Workers unions succeed in cost control plan negotiation with Venetian

Wednesday, December 31, 2008
Issue 572, Page 4
Word count: 822
Published in: Macau Daily Times

By Poyi (Natalie) Leung

After the intervention of two local workers unions, The Venetian Macau Ltd yesterday compromised to reduce the pay cut limit by 3.4 percent to 13.3 percent, along with four other conditions in order to protect the interest of the 6,800 affected gaming operations workers.

The company signed a memorandum of understanding with the Labour Affairs Bureau (DSAL), the Macau Federation of Trade Unions and the Macau Gaming Enterprises Personnel Association, which gave a new definition to the work time arrangements proposal presented by the company on December 22.

The four parties reached a consensus yesterday after several times of negotiations which saw five changes or new conditions committed by The Venetian Macau Ltd as part of the cost control plan which will come into effect tomorrow.

Although the working hours will still be adjusted from 48 hours to 40 hours per week, the company agreed to change the salary calculation method according to the labour law so that the pay cut can be narrowed down from 16.7 percent to 13.3 percent.

At the same time, the company promised not to lay off any of the affected gaming operations employees, who are all Macau residents, by citing the same reason of “having been affected by the global financial turmoil”.

Since the normal working hours will be decreased to 40 hours or five working days a week, the company said any extra hours will be translated into overtime pay as calculated according to the labour law.

Hence, the signing also saw The Venetian Macau Ltd will ensure that all the overtime works, except voluntarily rejected by the staff, must be shared among the gaming operations workers who have already accepted the pay cut measures.

As well, the company is prohibited from recruiting new staff to hold any gaming operations positions such as dealers, pit supervisors, cashiers and slot machines attendants before the cost control measures are lifted.

In addition, when the economy starts to show signs of upturn, the company shall immediately restore the workers’ original salary level and working hours, or assist them to be transferred to better positions if the company opens new businesses in Macau or other regions.

Within nine months to one year after the cost control measure is in force, The Venetian Macau Ltd agreed to carry out a review in order to restore the previous salary level and work time arrangements as early as possible.

Meanwhile, the company will cooperate with the government to organise tailor-made promotion training programs for the nearly 7,000 affected local employees so that after completing and passing the courses, they can be promoted to hold mid and senior level positions released following the dismissal of their fellow expatriate workers.

In terms of the promotion training, the Macau Federation of Trade Unions and the Macau Gaming Enterprises Personnel Association requested the government to cancel the imported worker quotas of the corresponding positions so as to allow qualified locals to fill up the vacancies.

Director of the DSAL, Shuen Ka Hung, said yesterday they would fully comply with the law which defined imported labourers as “supplementary” to the local work force.

The memorandum of understanding thus also saw the government promise to cut the non local worker quota of relevant positions after the training programs are proved to be effective.

Daniel Shim, the Asia senior vice president of human resources of The Venetian Macau Ltd, denied the newly added conditions and changes showed a lack of prior communications with the staff and workers unions, but added that the adjusted proposal was a “satisfactory outcome”.

Since the work time arrangements were presented to the 6,800 gaming operations staff on December 22, Mr Shim said about 90 percent of them had already signed the agreement letters.

Today will be the last day for the affected workers to decide whether or not to accept the company’s cost control plan, and their signatures will be submitted to the DSAL afterwards.

“With the support of the government, the federation and the gaming association, I would think that most of the employees will sign up and support the proposal,” Mr Shim said after signing the memorandum yesterday.

“At this point I’m not prepared to fire anyone.
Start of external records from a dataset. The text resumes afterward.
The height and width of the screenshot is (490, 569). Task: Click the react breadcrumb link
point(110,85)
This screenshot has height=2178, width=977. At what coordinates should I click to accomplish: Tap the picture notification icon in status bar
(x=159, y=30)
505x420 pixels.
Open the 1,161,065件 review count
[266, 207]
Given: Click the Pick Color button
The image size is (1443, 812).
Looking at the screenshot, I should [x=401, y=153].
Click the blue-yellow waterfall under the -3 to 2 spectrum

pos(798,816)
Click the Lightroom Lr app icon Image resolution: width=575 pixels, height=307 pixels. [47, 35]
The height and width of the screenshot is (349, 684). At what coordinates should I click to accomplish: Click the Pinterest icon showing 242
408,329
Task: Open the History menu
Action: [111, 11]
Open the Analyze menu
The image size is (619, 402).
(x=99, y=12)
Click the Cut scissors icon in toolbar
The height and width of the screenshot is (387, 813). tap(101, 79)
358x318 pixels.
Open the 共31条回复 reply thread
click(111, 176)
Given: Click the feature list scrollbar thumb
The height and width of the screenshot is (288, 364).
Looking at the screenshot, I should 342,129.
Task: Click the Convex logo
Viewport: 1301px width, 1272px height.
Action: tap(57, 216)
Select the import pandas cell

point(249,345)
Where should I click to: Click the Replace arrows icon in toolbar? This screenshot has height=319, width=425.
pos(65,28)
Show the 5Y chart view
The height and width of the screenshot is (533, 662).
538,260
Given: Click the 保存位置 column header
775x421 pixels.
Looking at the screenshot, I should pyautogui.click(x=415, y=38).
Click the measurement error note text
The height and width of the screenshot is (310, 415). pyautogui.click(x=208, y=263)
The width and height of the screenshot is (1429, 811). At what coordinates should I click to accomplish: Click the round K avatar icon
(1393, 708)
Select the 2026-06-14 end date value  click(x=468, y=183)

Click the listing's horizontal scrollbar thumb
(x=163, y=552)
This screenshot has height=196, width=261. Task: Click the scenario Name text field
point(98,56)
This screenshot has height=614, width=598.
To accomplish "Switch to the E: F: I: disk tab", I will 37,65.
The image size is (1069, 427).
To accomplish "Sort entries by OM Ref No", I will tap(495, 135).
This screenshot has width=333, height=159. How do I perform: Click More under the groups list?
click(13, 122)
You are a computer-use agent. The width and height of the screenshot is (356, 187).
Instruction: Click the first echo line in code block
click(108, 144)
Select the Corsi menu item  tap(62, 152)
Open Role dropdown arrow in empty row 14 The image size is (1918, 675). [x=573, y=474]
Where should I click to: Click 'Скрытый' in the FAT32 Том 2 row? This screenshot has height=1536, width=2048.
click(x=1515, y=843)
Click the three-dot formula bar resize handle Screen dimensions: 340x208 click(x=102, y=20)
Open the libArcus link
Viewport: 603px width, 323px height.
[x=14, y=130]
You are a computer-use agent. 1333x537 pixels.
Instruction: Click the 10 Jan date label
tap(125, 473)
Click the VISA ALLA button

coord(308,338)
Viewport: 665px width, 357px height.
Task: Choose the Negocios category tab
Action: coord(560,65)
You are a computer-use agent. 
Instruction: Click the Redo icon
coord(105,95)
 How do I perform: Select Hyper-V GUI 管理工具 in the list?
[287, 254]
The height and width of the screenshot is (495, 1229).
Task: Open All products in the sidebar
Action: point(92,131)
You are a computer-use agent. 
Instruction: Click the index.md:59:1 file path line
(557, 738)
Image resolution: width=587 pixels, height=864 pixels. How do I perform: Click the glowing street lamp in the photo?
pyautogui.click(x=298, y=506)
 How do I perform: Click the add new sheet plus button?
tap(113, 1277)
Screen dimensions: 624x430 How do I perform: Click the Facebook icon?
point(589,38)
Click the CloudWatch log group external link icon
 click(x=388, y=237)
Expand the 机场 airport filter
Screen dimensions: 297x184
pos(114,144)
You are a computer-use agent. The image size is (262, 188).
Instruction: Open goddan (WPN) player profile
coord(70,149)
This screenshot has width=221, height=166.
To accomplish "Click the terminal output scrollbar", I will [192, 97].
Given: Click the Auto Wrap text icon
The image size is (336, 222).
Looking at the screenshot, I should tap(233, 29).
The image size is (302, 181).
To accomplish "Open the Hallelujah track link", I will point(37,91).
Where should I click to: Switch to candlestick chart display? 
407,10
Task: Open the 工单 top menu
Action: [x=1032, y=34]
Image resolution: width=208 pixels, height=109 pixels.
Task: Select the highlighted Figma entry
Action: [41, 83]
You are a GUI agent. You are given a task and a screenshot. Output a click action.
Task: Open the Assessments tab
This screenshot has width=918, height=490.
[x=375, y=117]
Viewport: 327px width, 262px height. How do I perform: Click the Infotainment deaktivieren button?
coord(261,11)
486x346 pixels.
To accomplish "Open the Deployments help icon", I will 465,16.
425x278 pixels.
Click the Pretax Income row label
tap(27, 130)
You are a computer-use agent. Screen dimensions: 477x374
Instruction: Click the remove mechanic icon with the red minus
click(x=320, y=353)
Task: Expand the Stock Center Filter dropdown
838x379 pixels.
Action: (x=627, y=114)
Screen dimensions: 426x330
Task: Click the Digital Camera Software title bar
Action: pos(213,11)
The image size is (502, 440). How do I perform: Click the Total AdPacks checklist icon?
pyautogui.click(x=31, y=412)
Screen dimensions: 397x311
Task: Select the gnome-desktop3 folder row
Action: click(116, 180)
I’m hoping that we will all come to an agreement,” he added.

According to the human resources executive, the company had already reduced 23 percent or 500 personnel of its expatriate labour force including 100 personnel from the gaming management.

Mr Shuen said as the key problem of the company at present laid on the 1,000 redundant gaming operations workers originally intended for the now suspended Parcels 5 and 6 projects on the Cotai Strip, “discussion should not be focused on why the same cost control measures were not implemented for the management personnel”.

The Venetian Macau Ltd was the second gaming enterprise, following Crown Macau, to propose cost control measures involving pay cuts and less working hours for employees amid the global economic downturn.